- GIVEN TASK A -
Answer these questions using the mandolin forum thread, putting each answer on its own line:
(i) In what year did Lyon and Healy buy the Regal brand name?
(ii) According to Pleijsier, in what year was a new company incorporated using the Regal name?
(iii) Which style does Jim Garber say the mandolin is very close to?
- GIVEN TASK B -
Write a continuation of the mandolin forum thread, starting after its final post.

If it was built before 1924 a Regal would have been built by Wulschner in Indianapolis or Lyon and Healy. I've never seen an unlabeled Wulschner mandolin, I've seen plenty of Lyon & Healy's. Lyon and Healy bought the Regal brand name in 1904 and applied it to some of their instruments. Those instruments would have been labeled Regal, they would not have been unlabeled. Unlabeled the brand name meant nothing. They would have been built by Lyon and Healy. In 1924 Lyon & Healy set up Regal as an independent company. This mandolin is earlier than that. It wasn't built by Regal, it was either built by Lyon and Healy or some other builder like Harmony. For decades we have used Regal as a catch all, in this case it can't be. That would apply to the original poster's instrument as well. There's no way it's a Regal.

----------


## NickR

Pleijsier tells us that having bought the Regal trade name in 1904, a new company was incorporated using the Regal name in 1908. He suggests that Lyon & Healy kept a financial interest in this new enterprise as the Regal trademark was not transferred to the Regal Musical Instrument Company until 1924 as you mention.

----------


## MikeEdgerton

They wouldn't have been building for the trade, they would have been building branded instruments. Again, it doesn't make sense to lump it in. Sorry, I'm not buying it just because someone on Reverb has a Regal with a question mark on a similar instrument. Find a branded copy that's similar and it's plausible, other wise it much more likely to have been a L&H instrument or something that was built by one of the established builders. Nothing points this towards Regal. Regal became the bulk builder for the trade after this would have hit the market.

----------


## NickR

I don't disagree with your viewpoint at all. My only point was that the mandolins are similar and I was showing that some sellers are asking unrealistic prices- not that it was definitely made by Regal. My message to the original poster being don't be tempted to pay too much because somebody else was being unrealistic. My original post mentioned Regal and Lyon and Healy as possible makers but as you point out the original Regal company probably predates the era this mandolin was made so it is more likely Lyon & Healy. I can't comment on Harmony as that maker's bowlbacks do not appear to be common- or they are attributed to others which does not help matters. In conclusion if he drives for 180 minutes to view this mandolin, I hope it is time well spent.

----------


## Jim Garber

From the looks of it, it is very close to a American Conservatory style 602. These pages are from my 1912 catalog:

----------

brunello97, 

MikeEdgerton

----------


## NickR

Yes, I think you are right- you can see how the price goes up as the ribs increase. Let's hope that the potential buyer is happy- assuming he has made the journey. I would assume if he bought it, we would hear from him. So, it is definitely from Lyon & Healy- minus the tailpiece cover.

- RAW DATA -

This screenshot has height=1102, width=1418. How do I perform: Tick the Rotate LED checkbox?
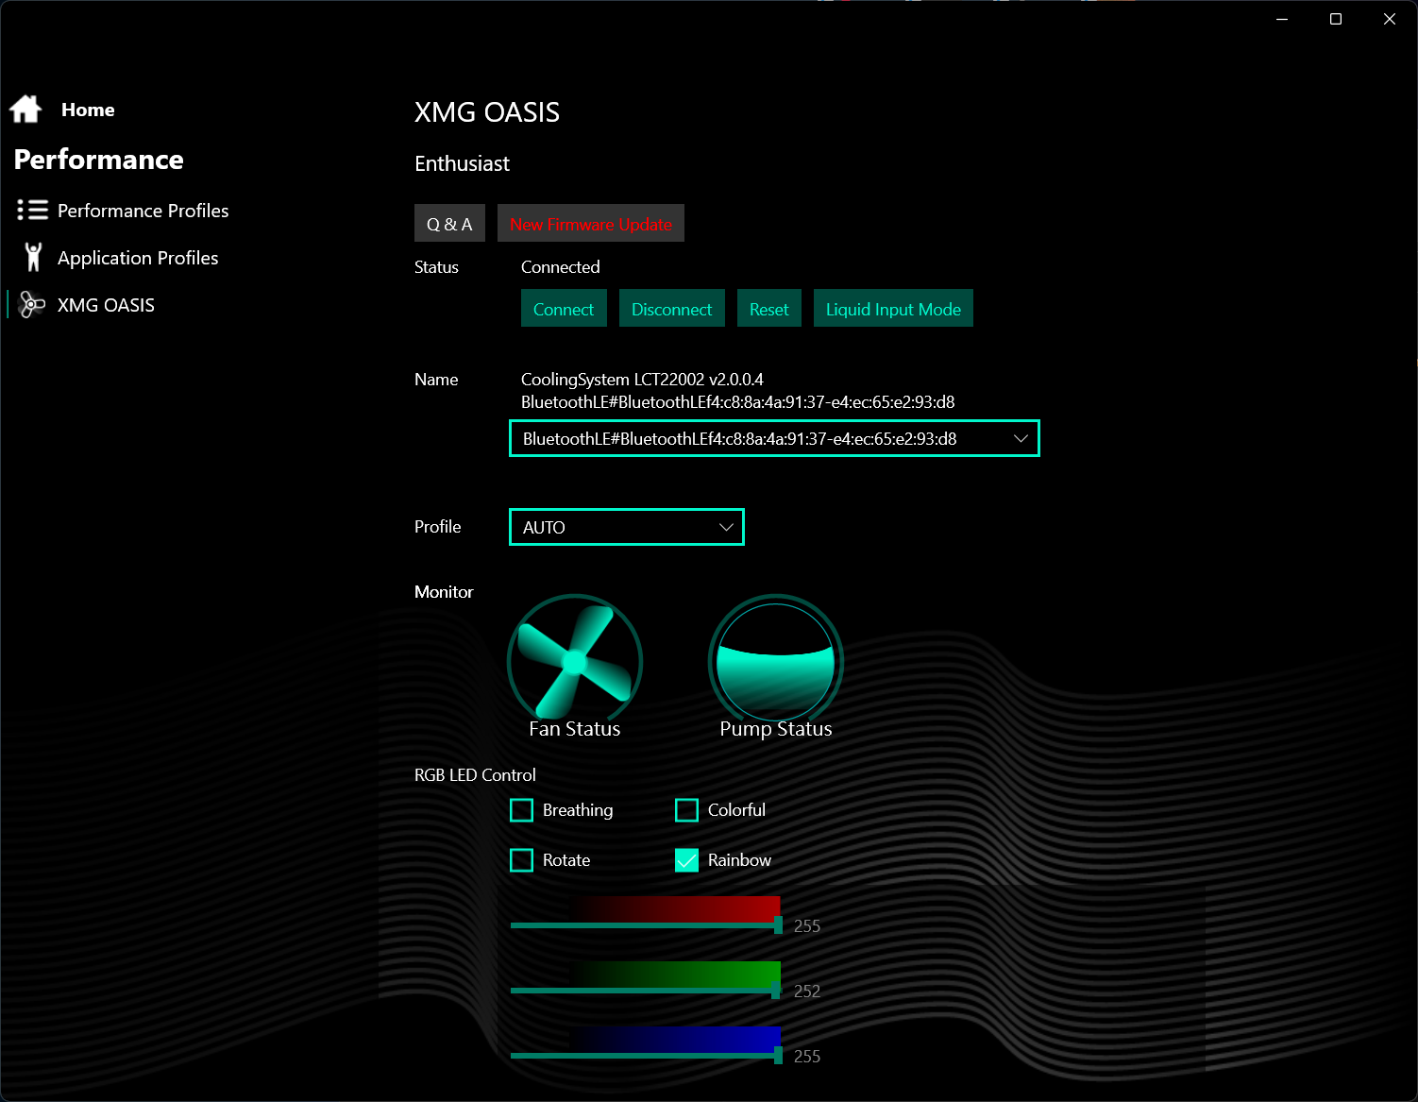[522, 860]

- EXPECTED ANSWER A -
(i) 1904
(ii) 1908
(iii) American Conservatory style 602

- EXPECTED ANSWER B -
----------


## brunello97

> From the looks of it, it is very close to a American Conservatory style 602. These pages are from my 1912 catalog:


L+H American Conservatory mandolins: the best $/value ratio on the used mandolin market.

Mick

----------


## brunello97

Here's a telling example of the L+H "one rib into two" technique on a model built for the trade in Cleveland, OH.  

Not sure if this was ever fooling anyone, or whether it was used in concert with the "more ribs, more $$" approach as suggested by the catalogs. 

I've had a few "no name" or "our own label" L+H bowls apart where this trickery was evident.  

Can't say I've seen it on Washburn or AC bowls but who knows?

Absolutely lickable rosewood nonetheless.

Mick

----------


## Vagueperson

I asked the seller for a picture of the action where the neck meets the body. He hasn't responded to that. Since then he did, however, post a "Mandolin Ibenez 1976 2 point model 513" for $275. Not really interested in that, but I might continue to pester him about the bowlback.

I have a relative who lives in Greece, and I'm wondering if it might be more worth my while to have him look at local prices for a new Matsikas. How do well taken care of vintage Chicago instruments compared to a new European bowl-back? I'm guessing the quality of Rosewood isn't comparable, but I'm more interested in sound and playability.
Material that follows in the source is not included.